Not exactly scam, but depends on who and how they sell it. The permeate pump is certified, made of harmless material, and won't fall apart, but it is the magic bullet as claimed in the manufacturer's Aquatec website? No. But since they only sell it to distributors, they give you no specification and they are not responsible how you use it. But now these companies know that nothing can stop people selling things to individuals on eBay, they are a bit careful on their website, in order not to develop a scandal.
Many pumps are sold to retrofit existing systems. But notice the 75 psi feed input on the main diagram on their website. If you haven't got that pressure, it very doubtful it will work well. And if you got all that pressure, it's doubtful if you need a pump to get good results.

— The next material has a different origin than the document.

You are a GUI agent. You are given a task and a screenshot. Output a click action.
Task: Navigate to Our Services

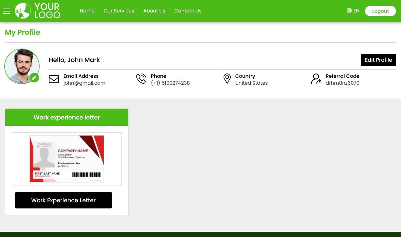pyautogui.click(x=118, y=11)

Standard main water pressure depends on water district, but should be 50 psi, which is the value for sprinkler specification. You may get higher pressure if you live uphills in individual houses, where the water pressure gradually decrease downhills to 50 psi for houses at the bottom. In this case you need a pressure regulator, which is usually factory preset to 50 to 60 psi, with 75 psi as the absolute rating. So basically, now that the permeate pump isn't new anymore, Aquatec is basically saying you need a booster pump without admitting it. A booster pump cost twice as much and gives you a lot of improvement if your feed is just 50 psi. It's crazy if you use a booster pump plus a permeate pump. Since I have 75 psi without the need for a booster pump, I'm OK. It wouldn't work well for 60 psi, and I can prove it.
When the tank is empty, that is, no back pressure to the membrane, the membrane sees the full pressure of about 70 psi. The pump is supposed to maintain the back pressure to at most a few psi so the full 70 psi pressure is maintained at all times. With the right flow restrictor, there should be enough pressure and flow in the brine/concentrate to do that. But I found out that the recovery rate have to be high at about 25%. Which means that the drinking water to waste water ratio is 1:3. This is far from the usual 1:4, or 20%, and far from the specified Filmtec membrane recovery of 15%.
But all is not lost. At 70 psi, even 25% recovery gives 98% stable rejection, which is the same specified rejection at 50 psi and 15% recovery. So with a virtual booster pump, and a permeate pump, I can't get better rejection but I waste half the water, 1:3 recovery instead of 1:6 recovery.
It won't work if you don't have 75 psi main feed. Say at 60 psi feed, you have about 50 psi across the membrane, and clearly at this pressure, you need 15% recovery to achieve anywhere near 98% rejection. 25% recovery is far off.
It's doubtful if you need any pump when you have 75 psi pressure. A 75 gpd membrane becomes 110 gpd which is a hell lot of water. But since the pressure is constant across the membrane, it's easy to design your system, and the performance is guaranteed under all circumstances. In other words, peace of mind.
In pumpless systems, basically the water is excellent when the tank is empty. Then the water tend to get worse as the tank fills up, or you waste a lot more water without realizing it, that's what Aquatec is trying to market their pumps. With typical usage, the system works most often when only a few cup or a kettle of water is being drawn from the tank. The water is worse or wasting most water when the pressure across the membrane is often 50% to 33% of an empty tank.
Actually I would like to write software to design residential systems. Dow has free software but far too complex and did not give out parameters for the residential membranes. So I couldn't do anything but to use 75 psi main pressure. The pressure is constant and everything is constant so it's easy to design.
And now the cutoff valve. It's not cheap at 1/3 of the pump price. But does it worth it? Nobody claims that it's necessary but say enough that you will buy it. I was surprised to find out that the valve don't cutoff at 90%, but about the same as the old valves about 66%. I talked to the distributors and manufacturer and it seems that they are well prepared. The distributor send me over to the manufacturer, who promise to test it and replace it if it's defective. But I am not to expect 90%, but 85% depending on pressure.
I almost sent it off when I realized that now the cutoff pressure of my tank will be the main pressure of most people, at 50 psi. It will be crazy to increase that to 65 psi. I don't need that and the pump may not work at that pressure. Also, the valve turn back on at 30 psi, giving 20 psi of hysteresis so the system won't turn on and off whenever people drawn a glass of water or a kettle of water. I don't know if my old valve do that. But since the new valve has JG connectors that are easy for me to measure things, and that the tubings are fitted already, I rather not go back to the old one.
Previously I have doubts about measuring pressure when water is flowing. But I find that it's very accurate, the dynamic pressure into the tank equals exactly the static pressure when the tank is isolated. After all, what else can it be? Now I left the pressure gauge dangling in a T piece somewhere in the water path. And since I needed a tank shutoff valve as an adapter for the standard gauge, I can shut off the valve so the gauge isn't in contact with potable water when not in use.